Taleb employed a “barbell strategy”—that is, two risk extremes with no medium level. He put a big majority of his money in the safest assets he could find, such as treasury bills or cash. The rest he put into what are called way out of the money options—put options that are massively below the current market price of the stock, or call options that are massively above, and are priced as being extremely improbable events. The strategy is to make sure you could lose all of your money each time without getting wiped out, because you only need to be right once. And indeed, in the 1987 crash Taleb made tens of millions of dollars, and in the 2008 crash he did it again.
There is a similar strategy available to those who would devote themselves to a craft. The heart of Taleb’s philosophy is that you should minimize the downside risk to yourself, while maximizing the potential upside. When it comes to a craft, the best way to accomplish this is to prepare yourself for the possibility that all you will get out of it is the enjoyment of doing something well. Meanwhile, you should be putting your work out on the public web in order to make it possible for it to get a lot of attention—but again, only if you can emotionally prepare yourself for the fact that it probably won’t.
By Adam Gurri over at The Umlaut. Lots of good advice within, the economic lens being a fresh one on the truism to follow one's passion.
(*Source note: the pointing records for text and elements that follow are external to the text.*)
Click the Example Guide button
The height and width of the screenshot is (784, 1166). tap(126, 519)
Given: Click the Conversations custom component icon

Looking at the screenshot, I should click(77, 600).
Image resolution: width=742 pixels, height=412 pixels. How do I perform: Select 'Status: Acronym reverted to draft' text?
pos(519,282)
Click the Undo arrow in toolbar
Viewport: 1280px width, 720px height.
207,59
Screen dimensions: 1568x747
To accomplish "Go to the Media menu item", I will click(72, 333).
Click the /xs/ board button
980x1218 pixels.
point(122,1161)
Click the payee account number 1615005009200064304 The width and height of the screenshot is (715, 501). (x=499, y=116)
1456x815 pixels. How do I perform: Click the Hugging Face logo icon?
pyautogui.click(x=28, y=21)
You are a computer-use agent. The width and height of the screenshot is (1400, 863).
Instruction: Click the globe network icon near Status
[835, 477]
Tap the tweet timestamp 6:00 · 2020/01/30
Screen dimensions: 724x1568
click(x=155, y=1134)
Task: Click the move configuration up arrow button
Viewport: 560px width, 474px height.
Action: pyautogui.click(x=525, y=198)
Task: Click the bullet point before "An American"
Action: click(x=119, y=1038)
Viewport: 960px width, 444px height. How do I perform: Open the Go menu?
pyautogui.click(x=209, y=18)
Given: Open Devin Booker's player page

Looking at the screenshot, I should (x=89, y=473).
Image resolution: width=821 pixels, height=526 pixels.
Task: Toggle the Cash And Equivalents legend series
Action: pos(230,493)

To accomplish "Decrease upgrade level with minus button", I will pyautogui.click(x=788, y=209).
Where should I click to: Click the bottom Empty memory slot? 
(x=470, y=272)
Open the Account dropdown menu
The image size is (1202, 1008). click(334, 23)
A corollary is not living too far beyond one's means so far that you can't even purchase some options. I'm not sure I agree with Gurri that "modern levels of affluence allows people to work a job the market will pay them for and still have time left over to devote to something they genuinely love," at least not as a rule rather than a privileged exception.
When I left my job at Amazon to go to film school, I was starting over, from the bottom rung, but I had the luxury of some savings from having worked a while to allow me to focus on filmmaking without having to take out exorbitant loans or work a side job waiting tables.
But many of my classmates graduated with a crippling debt overhang, and that comes with a real cost, both physical and mental. To be, as Taleb put it, antifragile, you need, as a budding filmmaker, to be able to pay your rent and buy enough ramen to keep yourself somewhat healthy, you need health insurance, you need those things that limit your you from catastrophic downside while allowing you some freedom to work on your craft, to purchase those options which might, though the odds are long, cash in.
It sounds so sensible: limit your downside, give yourself a chance at massive upside. And yet we romanticize the story of the long shot who puts it all on the line, has everything to lose, and against the longest of odds achieves massive prosperity. This is, depending on how you look at it, a good thing, giving hope to those who face the longest of odds, or dangerous mythology.